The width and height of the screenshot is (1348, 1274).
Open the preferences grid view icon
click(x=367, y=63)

######

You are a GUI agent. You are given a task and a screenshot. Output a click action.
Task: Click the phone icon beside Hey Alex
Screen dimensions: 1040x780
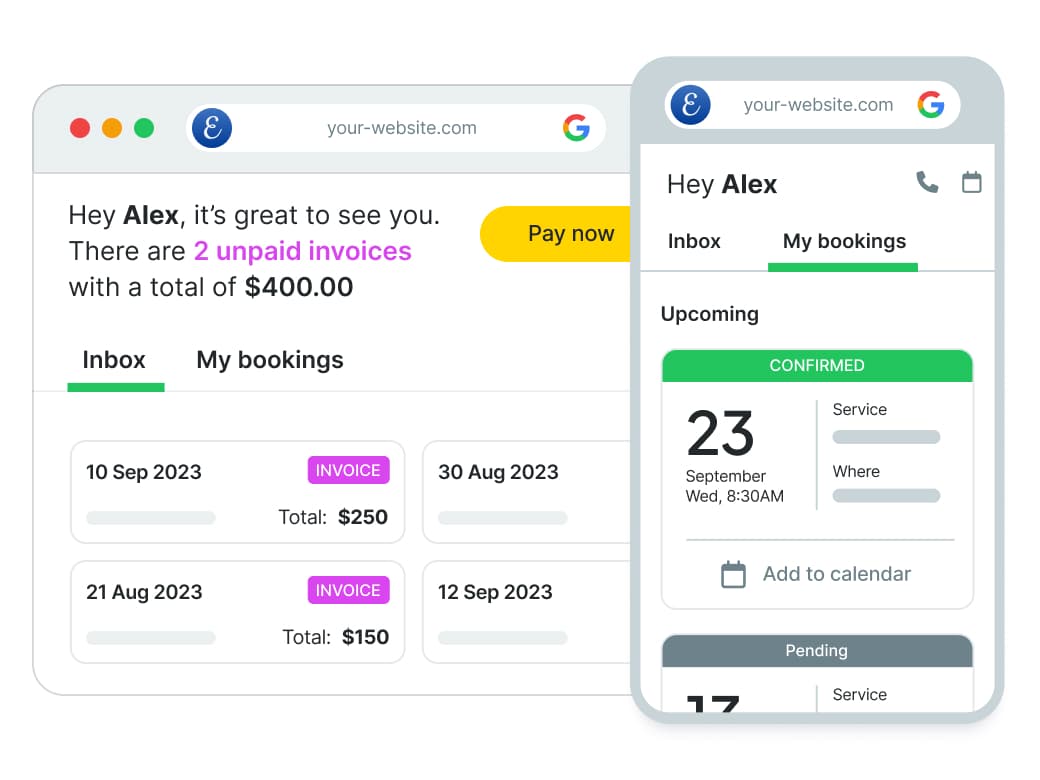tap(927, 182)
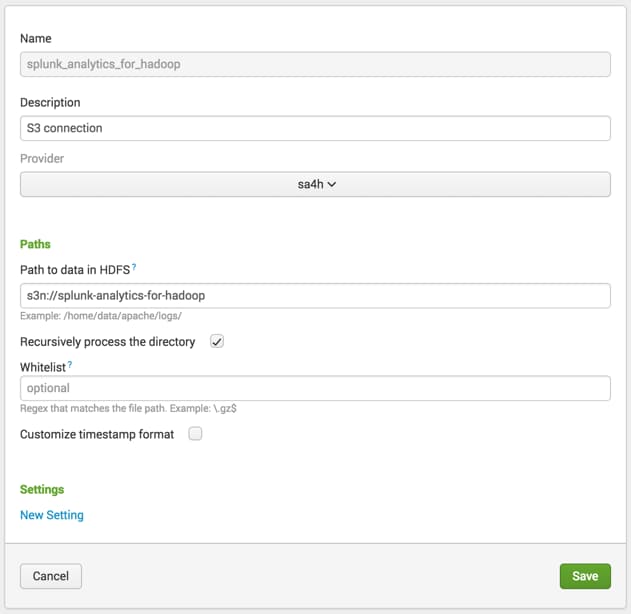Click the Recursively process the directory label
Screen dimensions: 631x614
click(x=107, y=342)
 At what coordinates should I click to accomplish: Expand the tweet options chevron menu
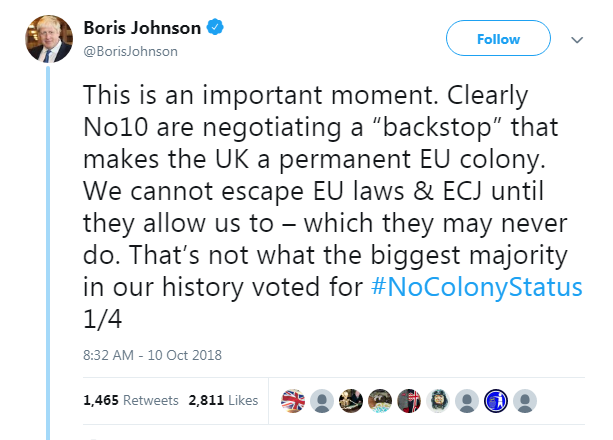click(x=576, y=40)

######

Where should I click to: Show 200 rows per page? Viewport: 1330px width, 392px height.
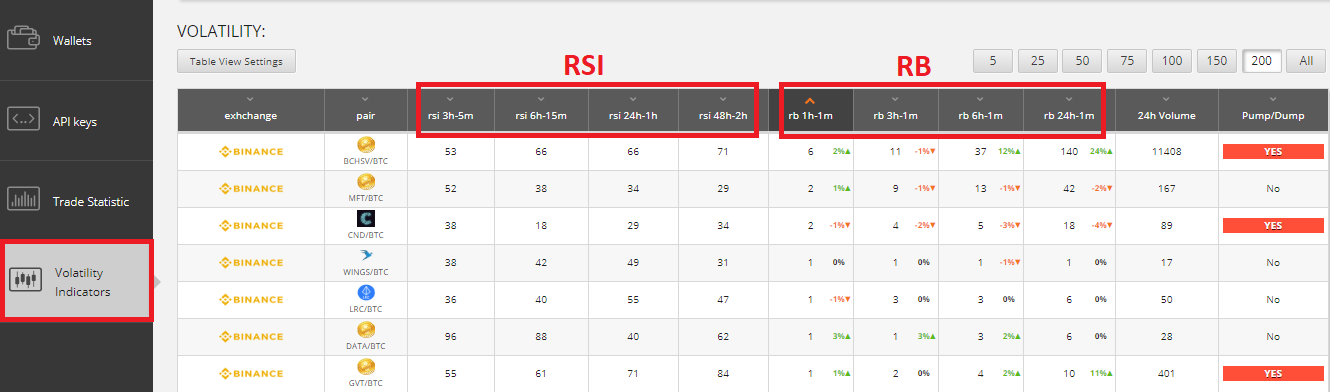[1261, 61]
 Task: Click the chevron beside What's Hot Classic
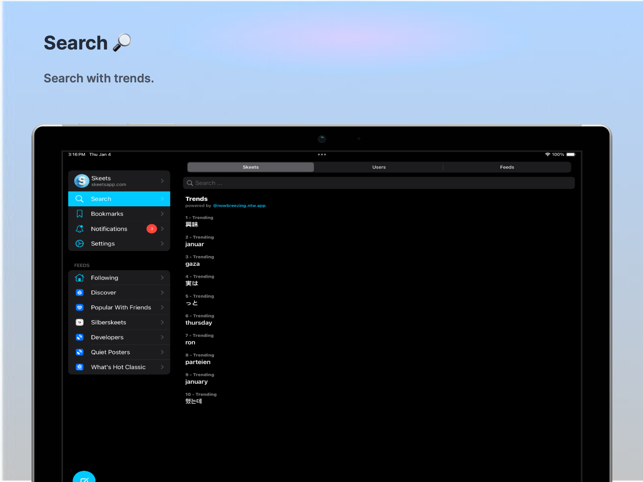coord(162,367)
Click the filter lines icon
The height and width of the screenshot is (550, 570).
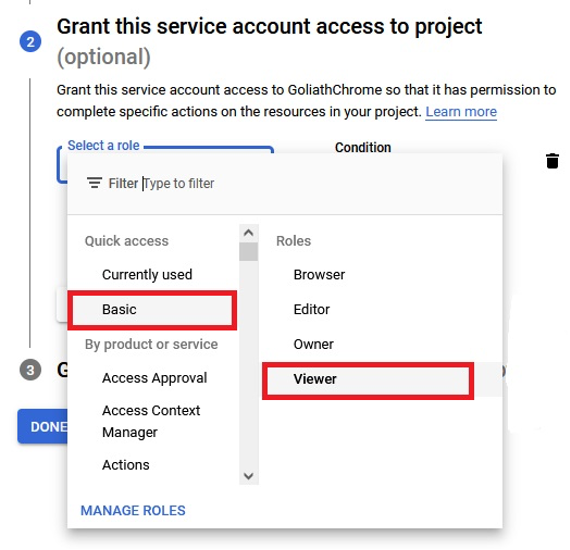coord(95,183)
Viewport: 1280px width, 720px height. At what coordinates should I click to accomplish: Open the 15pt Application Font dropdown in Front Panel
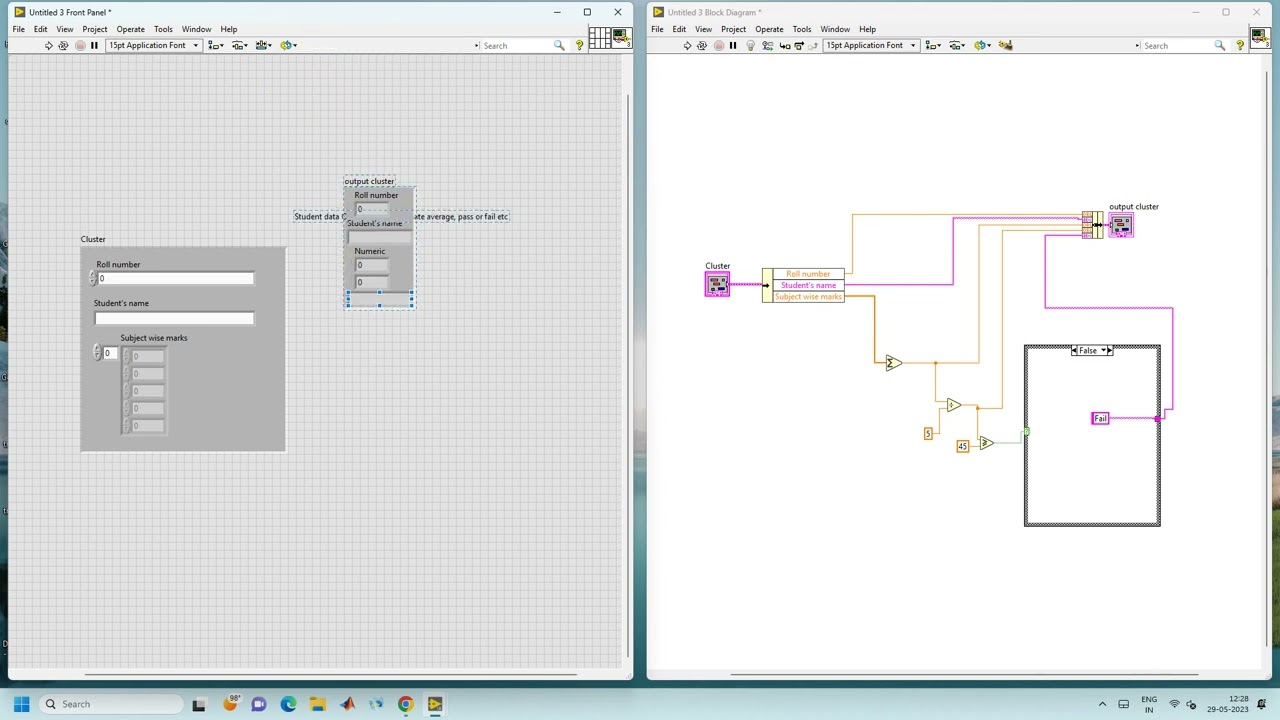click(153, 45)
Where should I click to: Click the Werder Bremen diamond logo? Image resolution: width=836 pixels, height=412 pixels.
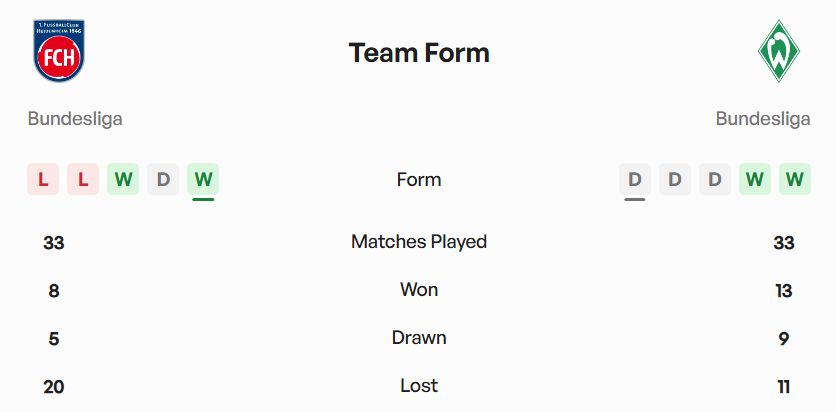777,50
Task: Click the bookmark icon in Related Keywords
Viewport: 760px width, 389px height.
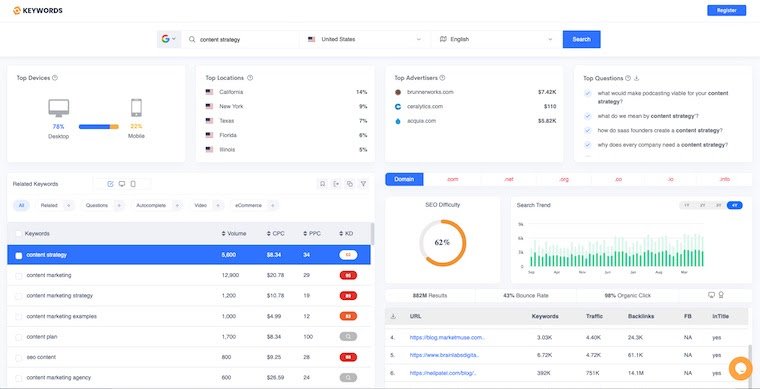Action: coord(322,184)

######

TASK GOAL:
From the line that has "You are a GUI" through the line that has "Task: Click the phone icon beside Hey Alex", copy every line exactly as it appears above, and leave out all others.

OUTPUT OF THE EXERCISE:
You are a GUI agent. You are given a task and a screenshot. Output a click action.
Task: Click the phone icon beside Hey Alex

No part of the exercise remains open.